## [Quoted passage]

'''

Spatial-integration module

The module comprises of a single layer of one-dimensional spatial convolution, where the kernel size is identical to the number of reweighted electrodes of local features. Along with the reweighting of features, it has a random dropout layer, a batch normalization layer24, and an activation layer. The dropout layer helps prevent overfitting of the model, while the batch normalization layer normalizes the feature distribution, leading to a better learning performance. The activation function in the network is ELU. Unlike other models, we divide the learning of spatial features into two parts, which are placed in front of and after the learning of temporal features. In the earlier stage, the reweight module selects the most informative electrode. In the later stage, the spatial information integration module ensures that the model doesn’t focus too much on the timing information of a single electrode after passing through the Local-temporal Module. This allows the model to maintain attention to spatial information and integrate the extracted timing information of each electrode more effectively.

Global-temporal transformer block

To improve the model’s ability to perceive macroscopic patterns, we incorporated transformer structures instead of relying solely on convolutional structures. The transformer is a neural network model based on “Scaled Dot-Product Attention” to extract global features effectively. Its performance has surpassed traditional CNNs and recurrent neural networks (RNNs), especially on large-scale datasets. Recent studies have utilized transformers to extract global-temporal features of EEG signals for classification of mental imagery25, prediction of mental workload26, and emotion analysis27. In this article, we only utilized one transformer encoder layer and did not stack transformer layers, because the data size is still relatively small. Research has shown that transformer models require a larger amount of data than CNNs to extract features effectively28.

Aggregation and classification

For the low sample rate setting, the temporal and spatial features will be directly aggregated and classified by a feed-forward network. For the high sample rate setting, the temporal features will be further fused before classification.

Feature fusion module

This module is designed to deal with high sampling rates and long signals. In the high sample rate setting, after the Temporal and Spatial Convolutional Block extracts local features, the Global-temporal Transformer Block extracts global features and retains the input length, leading to large output dimensions. To aggregate more discriminant features, the temporal dimension of output is reduced in this module. The reduction is fulfilled by a one-dimensional temporal convolution layer to reweight the temporal features similar to the reweight module. This fusion of features facilitates the learning of the classification module and prevents the performance degradation resulting from high sampling rates.

'''

## [Assigned task 1]
Condense the paragraph of the architecture description beginning "This module is designed to deal with high sampling rates" into a short bulleted list that keeps its main facts.
The entries that follow are unrelated to the architecture description.

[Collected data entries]
'''

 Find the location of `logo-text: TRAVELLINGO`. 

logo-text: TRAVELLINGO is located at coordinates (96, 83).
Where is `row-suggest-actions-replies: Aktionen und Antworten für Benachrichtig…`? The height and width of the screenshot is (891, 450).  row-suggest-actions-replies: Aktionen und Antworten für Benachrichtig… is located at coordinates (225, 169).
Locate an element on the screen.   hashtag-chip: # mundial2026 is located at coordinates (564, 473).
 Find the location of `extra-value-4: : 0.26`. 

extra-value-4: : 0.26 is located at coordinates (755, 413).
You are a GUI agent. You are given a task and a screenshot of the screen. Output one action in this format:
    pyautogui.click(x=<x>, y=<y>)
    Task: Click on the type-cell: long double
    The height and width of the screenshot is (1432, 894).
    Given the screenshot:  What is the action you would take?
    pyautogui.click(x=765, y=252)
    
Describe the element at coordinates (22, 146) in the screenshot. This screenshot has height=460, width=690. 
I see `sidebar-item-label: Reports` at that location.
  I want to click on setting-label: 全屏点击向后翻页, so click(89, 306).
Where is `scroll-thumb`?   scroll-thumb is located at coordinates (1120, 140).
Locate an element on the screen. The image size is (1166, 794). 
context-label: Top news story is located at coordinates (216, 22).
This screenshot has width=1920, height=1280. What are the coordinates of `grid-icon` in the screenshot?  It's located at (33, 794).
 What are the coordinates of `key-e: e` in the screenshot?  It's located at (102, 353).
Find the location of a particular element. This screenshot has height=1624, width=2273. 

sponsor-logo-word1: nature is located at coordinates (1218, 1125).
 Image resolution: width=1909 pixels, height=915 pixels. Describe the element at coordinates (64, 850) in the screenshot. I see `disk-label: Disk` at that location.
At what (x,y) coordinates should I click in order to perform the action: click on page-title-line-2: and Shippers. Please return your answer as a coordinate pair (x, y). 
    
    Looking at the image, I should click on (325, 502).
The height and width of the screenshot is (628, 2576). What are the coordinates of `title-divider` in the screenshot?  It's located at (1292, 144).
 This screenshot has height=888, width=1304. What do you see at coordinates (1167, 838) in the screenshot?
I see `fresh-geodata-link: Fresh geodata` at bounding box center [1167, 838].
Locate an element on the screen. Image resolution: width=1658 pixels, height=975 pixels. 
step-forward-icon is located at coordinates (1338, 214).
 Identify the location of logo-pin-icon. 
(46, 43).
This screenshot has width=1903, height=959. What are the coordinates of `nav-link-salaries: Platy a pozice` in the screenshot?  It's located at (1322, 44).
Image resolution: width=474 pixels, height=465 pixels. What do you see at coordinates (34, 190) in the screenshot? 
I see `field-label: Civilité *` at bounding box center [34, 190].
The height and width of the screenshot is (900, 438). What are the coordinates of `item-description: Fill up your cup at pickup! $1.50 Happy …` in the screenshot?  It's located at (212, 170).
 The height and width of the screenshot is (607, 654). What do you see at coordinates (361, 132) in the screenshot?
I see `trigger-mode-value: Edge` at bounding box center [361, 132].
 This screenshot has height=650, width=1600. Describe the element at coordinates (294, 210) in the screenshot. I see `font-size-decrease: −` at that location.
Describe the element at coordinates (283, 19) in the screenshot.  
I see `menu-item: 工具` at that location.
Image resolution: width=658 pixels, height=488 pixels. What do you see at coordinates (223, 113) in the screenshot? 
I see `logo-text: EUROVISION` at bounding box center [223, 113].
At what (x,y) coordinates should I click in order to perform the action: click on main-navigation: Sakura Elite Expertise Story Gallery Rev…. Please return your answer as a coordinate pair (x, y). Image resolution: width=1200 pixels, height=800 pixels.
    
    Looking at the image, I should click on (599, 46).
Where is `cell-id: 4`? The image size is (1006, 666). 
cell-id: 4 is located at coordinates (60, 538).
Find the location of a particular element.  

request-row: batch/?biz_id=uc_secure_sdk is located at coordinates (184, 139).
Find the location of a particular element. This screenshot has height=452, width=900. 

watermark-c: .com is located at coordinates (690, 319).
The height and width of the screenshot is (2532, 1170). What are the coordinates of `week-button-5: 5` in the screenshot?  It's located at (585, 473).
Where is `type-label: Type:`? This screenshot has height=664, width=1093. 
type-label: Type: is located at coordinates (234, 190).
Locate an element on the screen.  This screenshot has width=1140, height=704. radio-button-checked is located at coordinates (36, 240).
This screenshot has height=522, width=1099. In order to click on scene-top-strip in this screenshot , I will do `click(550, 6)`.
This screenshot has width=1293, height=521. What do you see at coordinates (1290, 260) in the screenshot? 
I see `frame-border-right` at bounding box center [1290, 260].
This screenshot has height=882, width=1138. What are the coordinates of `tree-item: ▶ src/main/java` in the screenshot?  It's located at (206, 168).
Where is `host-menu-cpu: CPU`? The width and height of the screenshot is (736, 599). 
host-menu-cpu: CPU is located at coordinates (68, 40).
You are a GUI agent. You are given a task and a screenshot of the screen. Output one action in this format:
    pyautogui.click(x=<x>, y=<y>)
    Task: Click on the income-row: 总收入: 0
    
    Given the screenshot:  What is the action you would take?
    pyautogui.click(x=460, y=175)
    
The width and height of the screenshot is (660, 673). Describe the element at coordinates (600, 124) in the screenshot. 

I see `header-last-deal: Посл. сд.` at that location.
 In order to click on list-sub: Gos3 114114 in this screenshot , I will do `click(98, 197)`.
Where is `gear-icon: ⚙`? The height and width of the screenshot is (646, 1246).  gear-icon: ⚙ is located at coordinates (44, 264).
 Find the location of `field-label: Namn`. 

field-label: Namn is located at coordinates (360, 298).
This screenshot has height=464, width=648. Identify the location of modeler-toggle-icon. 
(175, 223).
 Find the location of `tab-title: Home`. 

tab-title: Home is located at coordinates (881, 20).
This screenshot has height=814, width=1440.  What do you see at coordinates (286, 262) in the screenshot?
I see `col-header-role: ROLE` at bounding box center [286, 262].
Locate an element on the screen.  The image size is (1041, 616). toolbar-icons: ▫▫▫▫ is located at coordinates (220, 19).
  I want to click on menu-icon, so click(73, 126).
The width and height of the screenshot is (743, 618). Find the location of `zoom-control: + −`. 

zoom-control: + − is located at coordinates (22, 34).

'''

## [Assigned task 2]
From the entries, extract the lines beginning with the first entry and stopping after the line that contains "coordinates (564, 473).". Reproduce those lines unchanged.

## [Expected answer 1]
- The module handles high sampling rates and long signals.
- In the high sample rate setting, the Temporal and Spatial Convolutional Block extracts local features. The Global-temporal Transformer Block then extracts global features and retains the input length, which produces large output dimensions.
- To aggregate more discriminant features, the module reduces the temporal dimension of the output.
- A one-dimensional temporal convolution layer performs this reduction by reweighting the temporal features, much like the reweight module does.
- This fusion aids the classification module and prevents the performance degradation that high sampling rates would otherwise cause.

## [Expected answer 2]
 Find the location of `logo-text: TRAVELLINGO`. 

logo-text: TRAVELLINGO is located at coordinates (96, 83).
Where is `row-suggest-actions-replies: Aktionen und Antworten für Benachrichtig…`? The height and width of the screenshot is (891, 450).  row-suggest-actions-replies: Aktionen und Antworten für Benachrichtig… is located at coordinates (225, 169).
Locate an element on the screen.   hashtag-chip: # mundial2026 is located at coordinates (564, 473).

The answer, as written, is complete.